# [Work required]
In the article on three automations for artists, what set-up time is given for turning a paid invoice into a spreadsheet row?

You don't need to be technical. You need to notice the things you do every week that are the same shape, and then have a computer do them for you.
Below are three automations that pay for themselves in admin time within a month. We've set up versions of all of these for artists in Melbourne. Each one takes us about an hour to build. You can build them yourself in an afternoon if you're patient.
Automation 1: contact form into your task manager
The problem: a curator emails you through your contact form. You see it, mean to reply, get pulled into a kiln load, forget. Two weeks later you remember.
The automation: when a new contact form submission arrives, create a card in your task manager (Trello, Notion, Things, whatever you actually use). Pre-fill it with the person's name, message, and a follow up by date three days out.
Tools: Make.com (or Zapier). Trigger is the form submission webhook. Action is create task with these fields.
Set-up time: 30 minutes.
Saves: about an hour a week, plus the stress of I know I'm forgetting something.
Automation 2: invoice paid into a spreadsheet
The problem: you sent an invoice through Stripe or Square. They mark it paid. You're supposed to log the payment somewhere for your tax return. You don't, every time, until April.
The automation: when an invoice is marked paid, append a row to a Google Sheet. Date, client name, amount, what it was for, GST. Done.
Tools: Make.com. Trigger is invoice paid on Stripe, Square, or Xero. Action is add row to Google Sheets.
Set-up time: 45 minutes. Once. For the next decade.
Saves: ten hours of tax-time misery a year.
Automation 3: new newsletter signup into a personal welcome
The problem: someone signs up for your newsletter. They get the generic platform welcome. It feels like a robot.
The automation: when someone signs up, send a personal-style email from your address, just two lines. Thanks for being here. I'll send something new in about a month. Reply to this if you ever want to. And then your name.
That's it. It looks like a real reply. Conversion to buyer goes up.
Tools: your newsletter platform (Buttondown supports this natively, Beehiiv does too). Or a Make.com flow from signup to a Gmail send.
Set-up time: 20 minutes.

Stored items
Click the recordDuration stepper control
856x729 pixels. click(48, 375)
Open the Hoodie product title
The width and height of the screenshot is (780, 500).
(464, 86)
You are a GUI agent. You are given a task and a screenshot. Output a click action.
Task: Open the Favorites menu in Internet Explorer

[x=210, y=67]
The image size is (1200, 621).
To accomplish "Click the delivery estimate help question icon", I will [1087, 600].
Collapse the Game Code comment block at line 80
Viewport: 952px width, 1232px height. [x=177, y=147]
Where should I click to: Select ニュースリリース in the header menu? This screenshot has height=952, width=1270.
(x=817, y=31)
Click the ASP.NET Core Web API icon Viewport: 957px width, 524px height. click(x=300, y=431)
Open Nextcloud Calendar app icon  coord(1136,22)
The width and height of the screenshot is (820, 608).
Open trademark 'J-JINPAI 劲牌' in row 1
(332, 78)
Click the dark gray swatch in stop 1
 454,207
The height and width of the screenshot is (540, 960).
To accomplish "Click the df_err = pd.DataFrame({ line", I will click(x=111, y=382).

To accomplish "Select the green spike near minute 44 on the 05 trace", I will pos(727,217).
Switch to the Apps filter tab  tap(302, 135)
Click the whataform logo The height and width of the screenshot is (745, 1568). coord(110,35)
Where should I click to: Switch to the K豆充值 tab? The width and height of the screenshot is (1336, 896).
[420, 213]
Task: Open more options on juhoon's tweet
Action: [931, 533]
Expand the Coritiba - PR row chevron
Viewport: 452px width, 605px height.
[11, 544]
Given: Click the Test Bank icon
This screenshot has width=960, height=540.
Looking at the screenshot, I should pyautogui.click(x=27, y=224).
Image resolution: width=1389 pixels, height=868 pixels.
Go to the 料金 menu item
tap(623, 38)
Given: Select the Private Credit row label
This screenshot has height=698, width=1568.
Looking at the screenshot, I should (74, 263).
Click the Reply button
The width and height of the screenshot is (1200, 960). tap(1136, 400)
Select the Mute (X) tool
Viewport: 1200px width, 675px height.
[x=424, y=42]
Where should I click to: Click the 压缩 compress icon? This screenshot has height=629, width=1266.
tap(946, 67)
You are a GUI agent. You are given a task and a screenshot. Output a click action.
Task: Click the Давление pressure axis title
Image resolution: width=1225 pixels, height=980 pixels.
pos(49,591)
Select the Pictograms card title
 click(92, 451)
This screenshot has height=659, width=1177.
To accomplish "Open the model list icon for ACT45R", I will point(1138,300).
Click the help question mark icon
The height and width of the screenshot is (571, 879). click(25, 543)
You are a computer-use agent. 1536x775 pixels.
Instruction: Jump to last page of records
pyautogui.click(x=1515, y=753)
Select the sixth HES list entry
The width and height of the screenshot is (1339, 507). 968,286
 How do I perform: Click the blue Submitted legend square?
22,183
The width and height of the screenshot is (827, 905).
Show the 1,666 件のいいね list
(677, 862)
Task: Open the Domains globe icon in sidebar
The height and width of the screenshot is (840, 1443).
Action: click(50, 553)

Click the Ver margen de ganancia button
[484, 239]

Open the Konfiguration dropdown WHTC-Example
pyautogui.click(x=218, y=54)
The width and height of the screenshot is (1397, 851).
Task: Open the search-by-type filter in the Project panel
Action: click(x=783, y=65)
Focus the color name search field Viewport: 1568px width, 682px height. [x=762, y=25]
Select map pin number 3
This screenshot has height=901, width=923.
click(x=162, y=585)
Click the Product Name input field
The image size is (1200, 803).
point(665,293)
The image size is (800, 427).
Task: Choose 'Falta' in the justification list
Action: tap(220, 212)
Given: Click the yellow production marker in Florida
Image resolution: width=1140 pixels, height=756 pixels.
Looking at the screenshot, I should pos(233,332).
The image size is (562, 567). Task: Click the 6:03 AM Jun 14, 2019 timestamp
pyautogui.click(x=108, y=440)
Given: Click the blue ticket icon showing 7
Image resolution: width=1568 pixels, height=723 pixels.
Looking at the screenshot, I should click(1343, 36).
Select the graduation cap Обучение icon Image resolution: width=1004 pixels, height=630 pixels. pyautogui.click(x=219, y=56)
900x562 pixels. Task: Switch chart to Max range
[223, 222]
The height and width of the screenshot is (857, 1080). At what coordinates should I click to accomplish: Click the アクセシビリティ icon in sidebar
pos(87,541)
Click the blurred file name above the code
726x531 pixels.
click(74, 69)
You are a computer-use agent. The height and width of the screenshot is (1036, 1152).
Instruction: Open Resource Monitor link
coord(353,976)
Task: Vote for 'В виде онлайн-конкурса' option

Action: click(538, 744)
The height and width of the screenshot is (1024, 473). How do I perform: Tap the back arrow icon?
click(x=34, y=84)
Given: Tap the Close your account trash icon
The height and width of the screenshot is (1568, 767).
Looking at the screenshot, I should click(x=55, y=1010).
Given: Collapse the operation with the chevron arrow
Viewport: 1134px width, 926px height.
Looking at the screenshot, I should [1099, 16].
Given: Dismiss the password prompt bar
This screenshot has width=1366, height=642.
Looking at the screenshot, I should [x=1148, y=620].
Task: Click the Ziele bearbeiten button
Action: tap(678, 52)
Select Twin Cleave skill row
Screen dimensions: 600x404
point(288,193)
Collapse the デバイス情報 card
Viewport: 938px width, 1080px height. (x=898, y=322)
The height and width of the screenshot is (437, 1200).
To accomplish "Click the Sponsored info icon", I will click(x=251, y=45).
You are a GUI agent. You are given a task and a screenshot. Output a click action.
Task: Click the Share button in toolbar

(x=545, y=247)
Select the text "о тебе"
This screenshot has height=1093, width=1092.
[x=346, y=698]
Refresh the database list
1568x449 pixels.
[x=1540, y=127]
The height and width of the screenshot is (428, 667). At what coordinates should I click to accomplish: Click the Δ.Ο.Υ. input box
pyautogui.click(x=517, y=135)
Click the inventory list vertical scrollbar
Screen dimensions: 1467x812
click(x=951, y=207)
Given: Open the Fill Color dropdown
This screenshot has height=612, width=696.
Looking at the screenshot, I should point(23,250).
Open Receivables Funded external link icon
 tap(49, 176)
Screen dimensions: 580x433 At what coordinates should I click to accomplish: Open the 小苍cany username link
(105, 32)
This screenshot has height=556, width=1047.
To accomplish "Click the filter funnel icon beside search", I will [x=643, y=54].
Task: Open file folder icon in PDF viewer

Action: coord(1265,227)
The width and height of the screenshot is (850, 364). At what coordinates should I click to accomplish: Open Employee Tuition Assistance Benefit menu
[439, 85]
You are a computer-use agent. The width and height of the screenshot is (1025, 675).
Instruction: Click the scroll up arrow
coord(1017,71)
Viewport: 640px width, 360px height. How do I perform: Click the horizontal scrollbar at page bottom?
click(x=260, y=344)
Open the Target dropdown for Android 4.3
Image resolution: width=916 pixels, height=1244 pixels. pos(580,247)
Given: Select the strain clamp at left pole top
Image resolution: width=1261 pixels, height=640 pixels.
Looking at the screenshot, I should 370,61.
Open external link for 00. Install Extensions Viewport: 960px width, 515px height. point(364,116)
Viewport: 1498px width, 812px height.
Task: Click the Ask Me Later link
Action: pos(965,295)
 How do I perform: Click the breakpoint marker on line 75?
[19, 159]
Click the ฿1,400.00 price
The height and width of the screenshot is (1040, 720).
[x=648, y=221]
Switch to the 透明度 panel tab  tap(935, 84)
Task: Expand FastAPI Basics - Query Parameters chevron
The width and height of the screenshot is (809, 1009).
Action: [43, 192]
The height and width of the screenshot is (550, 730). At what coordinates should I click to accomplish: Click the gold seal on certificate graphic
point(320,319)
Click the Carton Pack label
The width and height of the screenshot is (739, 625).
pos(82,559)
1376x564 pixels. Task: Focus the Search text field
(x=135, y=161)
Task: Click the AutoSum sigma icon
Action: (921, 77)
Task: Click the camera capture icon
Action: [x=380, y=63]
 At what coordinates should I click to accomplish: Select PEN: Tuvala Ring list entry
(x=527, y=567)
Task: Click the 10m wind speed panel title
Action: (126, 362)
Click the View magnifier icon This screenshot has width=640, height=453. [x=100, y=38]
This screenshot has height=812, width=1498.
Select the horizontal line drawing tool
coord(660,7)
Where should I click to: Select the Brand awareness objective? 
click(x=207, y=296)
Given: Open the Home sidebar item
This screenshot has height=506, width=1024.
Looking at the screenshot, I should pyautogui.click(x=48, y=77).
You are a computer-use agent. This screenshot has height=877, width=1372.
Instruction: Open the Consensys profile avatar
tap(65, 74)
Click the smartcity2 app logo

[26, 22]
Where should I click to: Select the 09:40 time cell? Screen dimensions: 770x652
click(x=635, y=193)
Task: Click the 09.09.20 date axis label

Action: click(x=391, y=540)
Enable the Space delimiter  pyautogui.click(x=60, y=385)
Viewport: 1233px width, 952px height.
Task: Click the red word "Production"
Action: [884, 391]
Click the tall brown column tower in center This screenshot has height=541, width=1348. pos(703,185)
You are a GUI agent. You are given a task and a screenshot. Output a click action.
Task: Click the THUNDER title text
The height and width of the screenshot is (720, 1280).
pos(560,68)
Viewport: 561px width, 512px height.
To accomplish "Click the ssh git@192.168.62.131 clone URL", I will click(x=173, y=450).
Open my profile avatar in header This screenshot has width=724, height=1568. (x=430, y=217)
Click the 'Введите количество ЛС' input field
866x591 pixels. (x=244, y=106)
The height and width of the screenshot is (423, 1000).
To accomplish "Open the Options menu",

# [Task output]
45 minutes.